◆ Exercise requirements: Please give back, word for word, only the lines starting at the one containing "cart (56, 850)" and ending at the one containing "trolley (130, 863)" within the material below.

◆ Working data:
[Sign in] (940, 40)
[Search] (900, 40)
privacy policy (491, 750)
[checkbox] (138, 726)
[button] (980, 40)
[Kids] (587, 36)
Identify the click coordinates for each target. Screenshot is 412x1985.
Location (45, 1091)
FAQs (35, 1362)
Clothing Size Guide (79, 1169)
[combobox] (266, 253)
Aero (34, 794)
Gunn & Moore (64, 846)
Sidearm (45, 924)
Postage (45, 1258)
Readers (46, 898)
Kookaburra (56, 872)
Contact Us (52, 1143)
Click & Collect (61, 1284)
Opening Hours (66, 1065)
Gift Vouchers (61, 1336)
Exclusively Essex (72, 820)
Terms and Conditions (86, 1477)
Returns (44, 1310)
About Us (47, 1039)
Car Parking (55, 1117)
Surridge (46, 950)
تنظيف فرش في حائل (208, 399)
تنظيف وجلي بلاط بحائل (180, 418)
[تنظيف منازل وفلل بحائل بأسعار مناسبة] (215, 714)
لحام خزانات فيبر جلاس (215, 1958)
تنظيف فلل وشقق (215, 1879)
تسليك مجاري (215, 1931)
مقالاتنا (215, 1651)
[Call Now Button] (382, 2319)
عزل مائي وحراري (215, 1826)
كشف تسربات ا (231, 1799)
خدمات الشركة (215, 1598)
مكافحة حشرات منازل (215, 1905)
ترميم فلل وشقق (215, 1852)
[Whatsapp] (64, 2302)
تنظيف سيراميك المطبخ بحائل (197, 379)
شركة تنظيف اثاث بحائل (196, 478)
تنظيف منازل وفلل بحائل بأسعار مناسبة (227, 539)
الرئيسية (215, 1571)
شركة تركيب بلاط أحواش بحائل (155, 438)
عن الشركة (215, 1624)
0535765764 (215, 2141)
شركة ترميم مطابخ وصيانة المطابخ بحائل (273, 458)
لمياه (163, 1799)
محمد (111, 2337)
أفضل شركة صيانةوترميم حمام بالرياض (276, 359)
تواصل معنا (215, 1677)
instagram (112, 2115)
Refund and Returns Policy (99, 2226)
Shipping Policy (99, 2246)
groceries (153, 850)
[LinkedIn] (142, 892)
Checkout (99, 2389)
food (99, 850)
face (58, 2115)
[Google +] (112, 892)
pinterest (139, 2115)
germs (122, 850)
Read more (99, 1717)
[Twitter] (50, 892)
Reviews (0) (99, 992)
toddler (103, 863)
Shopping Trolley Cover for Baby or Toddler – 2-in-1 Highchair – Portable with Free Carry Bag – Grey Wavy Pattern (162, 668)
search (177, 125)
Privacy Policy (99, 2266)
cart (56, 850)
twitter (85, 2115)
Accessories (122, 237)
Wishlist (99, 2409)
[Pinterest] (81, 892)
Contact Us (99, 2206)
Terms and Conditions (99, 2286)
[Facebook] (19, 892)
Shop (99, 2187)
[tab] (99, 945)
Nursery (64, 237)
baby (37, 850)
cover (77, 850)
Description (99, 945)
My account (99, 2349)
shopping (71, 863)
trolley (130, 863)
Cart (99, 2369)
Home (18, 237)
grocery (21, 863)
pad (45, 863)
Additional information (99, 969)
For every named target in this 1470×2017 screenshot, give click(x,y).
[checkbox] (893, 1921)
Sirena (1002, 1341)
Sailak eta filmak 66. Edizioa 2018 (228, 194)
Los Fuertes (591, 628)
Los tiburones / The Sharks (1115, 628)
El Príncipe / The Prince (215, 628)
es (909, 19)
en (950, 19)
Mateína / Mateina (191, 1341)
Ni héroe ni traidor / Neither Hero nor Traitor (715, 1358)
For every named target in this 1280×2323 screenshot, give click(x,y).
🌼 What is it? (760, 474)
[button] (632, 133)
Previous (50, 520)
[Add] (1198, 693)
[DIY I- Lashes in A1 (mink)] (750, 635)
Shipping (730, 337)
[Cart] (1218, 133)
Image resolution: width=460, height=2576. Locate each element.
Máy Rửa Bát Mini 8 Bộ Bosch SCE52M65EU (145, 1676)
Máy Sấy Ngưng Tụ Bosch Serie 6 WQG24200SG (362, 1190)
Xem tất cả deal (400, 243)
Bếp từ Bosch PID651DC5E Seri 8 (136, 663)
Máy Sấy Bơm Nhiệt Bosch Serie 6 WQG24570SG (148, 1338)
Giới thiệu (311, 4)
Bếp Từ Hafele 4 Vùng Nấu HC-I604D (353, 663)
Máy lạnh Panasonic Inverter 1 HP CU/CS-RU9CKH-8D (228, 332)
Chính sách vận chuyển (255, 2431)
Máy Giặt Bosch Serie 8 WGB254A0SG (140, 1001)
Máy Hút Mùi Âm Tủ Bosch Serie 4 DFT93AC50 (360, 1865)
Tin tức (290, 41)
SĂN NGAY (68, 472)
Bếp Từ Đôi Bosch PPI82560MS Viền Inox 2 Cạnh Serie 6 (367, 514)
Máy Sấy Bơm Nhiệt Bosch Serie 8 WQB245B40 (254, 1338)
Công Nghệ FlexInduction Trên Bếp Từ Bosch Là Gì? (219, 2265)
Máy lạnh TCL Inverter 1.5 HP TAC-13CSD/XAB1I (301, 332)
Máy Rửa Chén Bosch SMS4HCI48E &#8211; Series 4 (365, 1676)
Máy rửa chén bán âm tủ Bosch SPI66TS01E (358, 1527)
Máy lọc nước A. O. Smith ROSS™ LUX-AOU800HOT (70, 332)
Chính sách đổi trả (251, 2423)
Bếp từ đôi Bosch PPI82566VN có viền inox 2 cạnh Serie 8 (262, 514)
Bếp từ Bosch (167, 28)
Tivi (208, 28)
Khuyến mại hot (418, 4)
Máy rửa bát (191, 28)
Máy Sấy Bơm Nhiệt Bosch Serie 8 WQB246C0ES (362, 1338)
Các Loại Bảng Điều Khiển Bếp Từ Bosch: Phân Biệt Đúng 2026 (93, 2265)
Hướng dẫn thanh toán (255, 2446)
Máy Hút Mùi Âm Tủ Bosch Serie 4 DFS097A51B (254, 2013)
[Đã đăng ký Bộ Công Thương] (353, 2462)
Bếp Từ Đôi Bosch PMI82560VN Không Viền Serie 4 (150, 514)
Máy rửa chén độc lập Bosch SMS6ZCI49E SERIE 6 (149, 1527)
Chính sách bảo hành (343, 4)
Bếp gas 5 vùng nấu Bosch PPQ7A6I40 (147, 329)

◆ Answer box:
cart (56, 850)
twitter (85, 2115)
Accessories (122, 237)
Wishlist (99, 2409)
[Pinterest] (81, 892)
Contact Us (99, 2206)
Terms and Conditions (99, 2286)
[Facebook] (19, 892)
Shop (99, 2187)
[tab] (99, 945)
Nursery (64, 237)
baby (37, 850)
cover (77, 850)
Description (99, 945)
My account (99, 2349)
shopping (71, 863)
trolley (130, 863)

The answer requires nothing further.